This session was given by O'Reilly's entrepreneur-in-residence, Marc Hedlund. In it, he described how the process of securing venture capital for a startup is supposed to work, and how it really works.

How it's supposed to work.
Once you're incorporated, you pitch to a VC. Many VCs competing for your attention gives you leverage. You sign a term sheet (a non-binding document), then spend a month getting to a contract. After you sign the contract, you get the cash and it's all good.

Here's how it really works.

1. VC's don't start new companies. Your job is to create something from nothing. If you can find a way to start without a VC round in your pocket, you'll be a lot better off. How?

Get customers. You'll get a much better valuation with customers, and sometimes you won't get one without customers.

Consulting work. Get work on the side to fund the product you really want to build. Both Fog Creek and 37 Signals went this route.

Angel investors. Find early stage investors who are willing to assume more risk.

Bank loans. These rarely work with software startups, but are worth exploring if you have few options.

Government grants. Ludicorp (makers of Flickr) started with a grant from the Canadian government.

Yourself. If you've got the cash, there's likely no better bet you can place than on yourself.

2. Focus on the business, not funding. You need a contingency plan if you don't get VC funding. But before VC funding, you should be focused on these things: building a product, getting users, making money, not spending money, and getting to break-even. Then, and only then, should you think about VC money.

What problems will VC money solve? Money, for a while. Credibility, maybe. Guidance and review (maybe good). Some introductions (maybe). Advocates for the company.

The best way to get VC is not to need it!

You likely need VC money when: you have millions in development costs, or your competitors are VC-backed (sometimes), or you need big partners.

3. No means maybe. Yes means maybe.
They'll give you a boolean answer, but it's really an int. Update them every month, because they will be wrong about many things about your idea (they know this). Keep feeding them information that will show them that you will be successful, so they can make the right decision.

Marc's company, Popular Power, had 3 of 5 VCs who offered them a term sheet say no to the initial idea.

If the reaction is positive, that does not mean they'll fund you. Marc claims there is an inverse relationship between enthusiasm and the likelihood of funding. The people he hated at first were people he liked most in the end. The critiqued his idea, which is good. You should work with people who will critique your ideas.

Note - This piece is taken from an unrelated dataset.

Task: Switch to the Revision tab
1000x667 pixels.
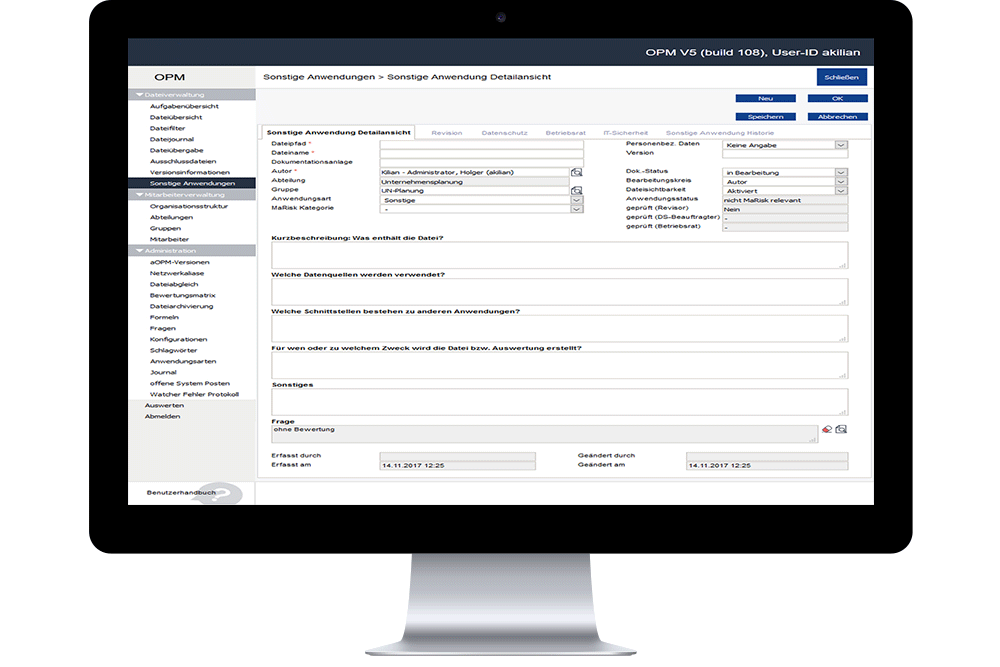Action: pyautogui.click(x=446, y=131)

Pursue anybody interested in funding. Marc made the mistake of waiting for two "A-list" firms to come through in the future when a "B-list" firm had money on the table. The A-listers never came through, and the B-lister took the money off the table. Good enough is good enough. Always be closing on your VCS; if the great VC guys won't close, assume they won't ever close. "Charge headlong at anyone who will work with you."

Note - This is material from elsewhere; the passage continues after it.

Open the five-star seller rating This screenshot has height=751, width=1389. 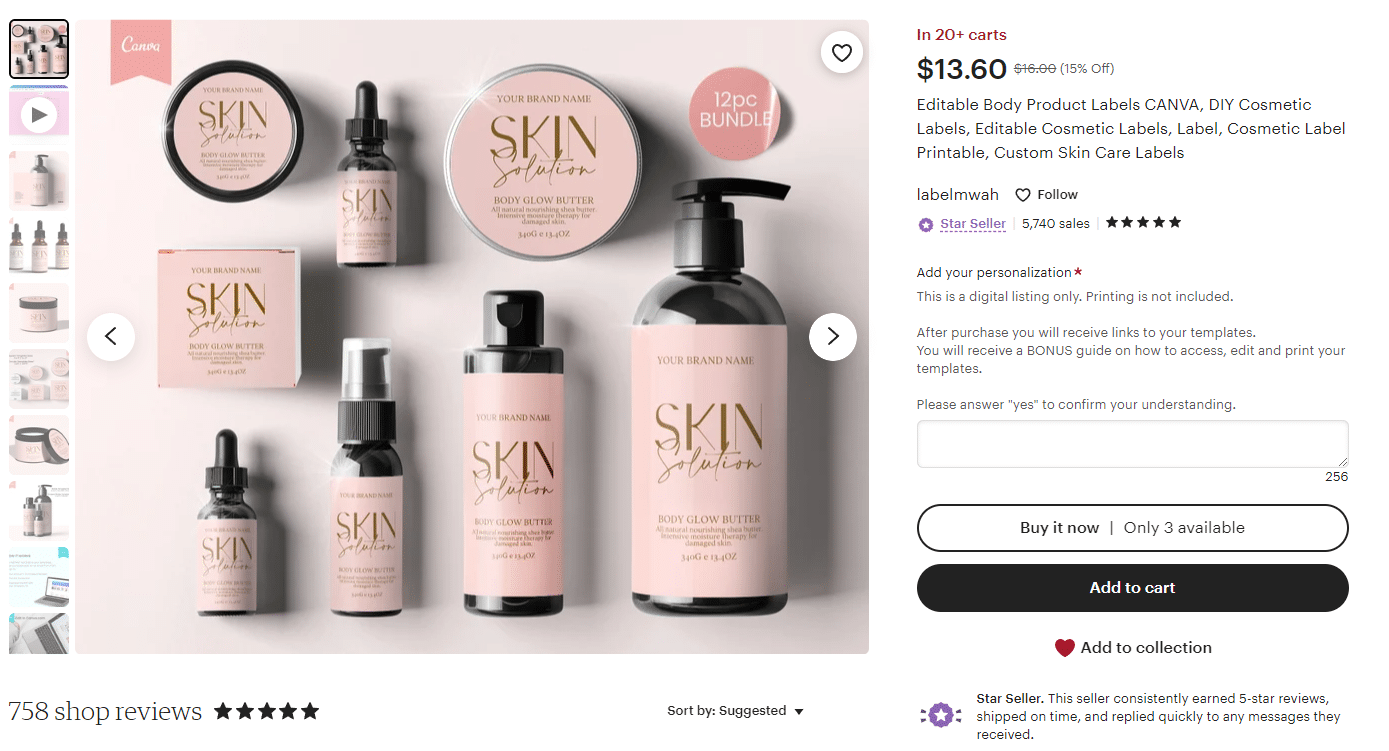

If they say, "if only you'd support x, i'll support you," RUN IN THE OPPOSITE DIRECTION. Your answer should be, "convince me that supporting x is in the best interest of my business."

4. Funding is more than a full-time job. If you say "I'm going to handle [any job] and fundraising," you're kidding yourself.

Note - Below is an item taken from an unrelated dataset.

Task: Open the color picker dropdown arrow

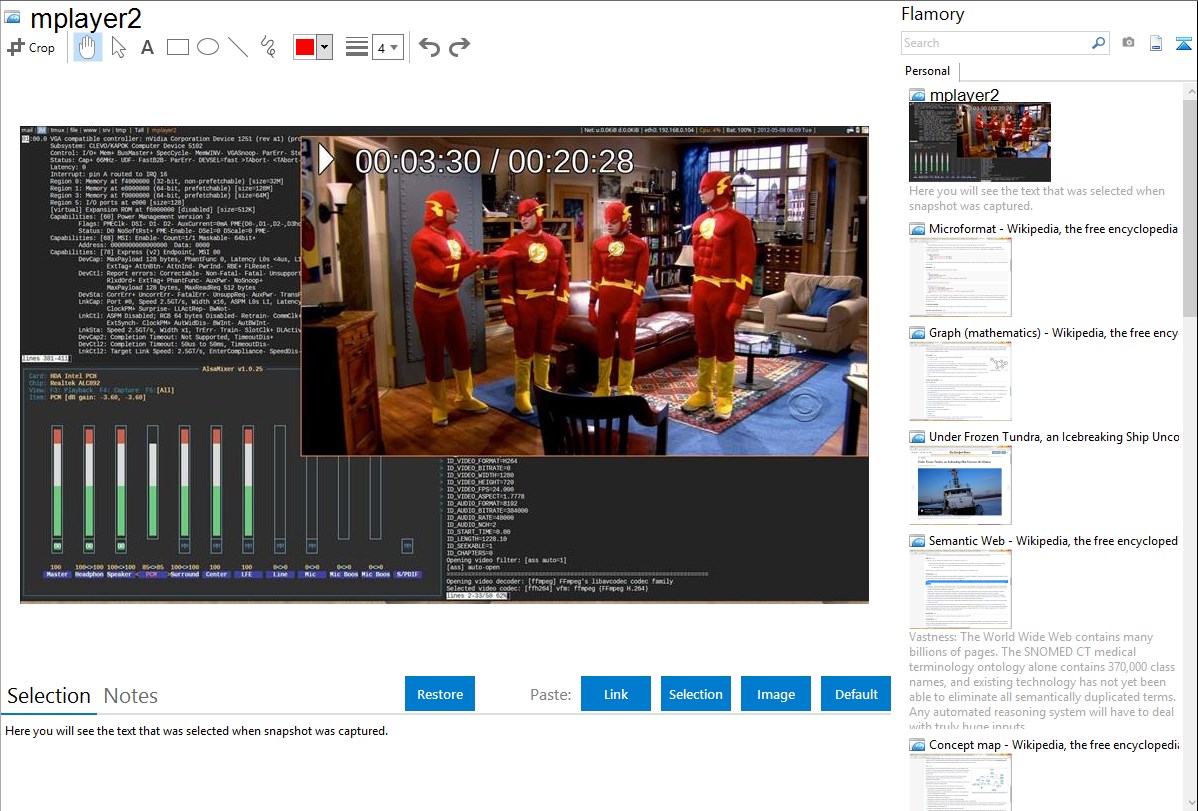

Talk to as many VCs as possible, listen hard to everything they say, and look for patterns and think about what it means for your business.

The numbers, on average:
10 face to face pitches = 1 term sheet. It's not even flow though, he did 30 pitches and got 0 term sheets, stopped and re-thought his ideas based on feedback, then did 20 more pitches and got 5 term sheets.

3 term sheets = 1 financing

From pitch to term sheet: 2 months (may be 10 or more meetings). After about 2 months, you should be able to gauge if they're interested.

From term sheet to money: 1 month

Total time: 6-12 months

5. Some things about VCs. There are lots blogging, which is incredibly useful. Read Tim Oren's post No Exit: When Venture Capital isn't Right, and the rest of his blog, due-diligence.typepad.com.

Funders are not founders, so don't expect them to help with the day-to-day minutiae.

Investors are not inventors, so they're usually not right about what they're going to invest in 6 months from now (so don't bother asking.)

August and December are vacation months. Venture capital is a consensus business; they can't agree when half of them aren't around. The best time to get funded is in September.

What you need to pitch a VC:
- powerpoint, 10-15 slides
- executive summary, 2-3 slide
- introduction to a VC (makes your pitch more credible if you are referred)

Some VCs on pitching:
- Brad Feld's Torturous World of Powerpoint
- Ventureblog

The Technologist's Trap
There should be ONLY ONE slide about your product.

The rest should talk about the business that will be opened by the product, and should help the VC answer questions like:
- will customers care about this product
- do i want to work with these people for 5 years
- are there enough customers willing to pay
- are they high-margin customers
- what has changed to allow a startup to grow
- is there a sales channel that will be profitable
- are the numbers believable
- how much to get to profitability

Also, Marc recommends reading The Ten Day MBA.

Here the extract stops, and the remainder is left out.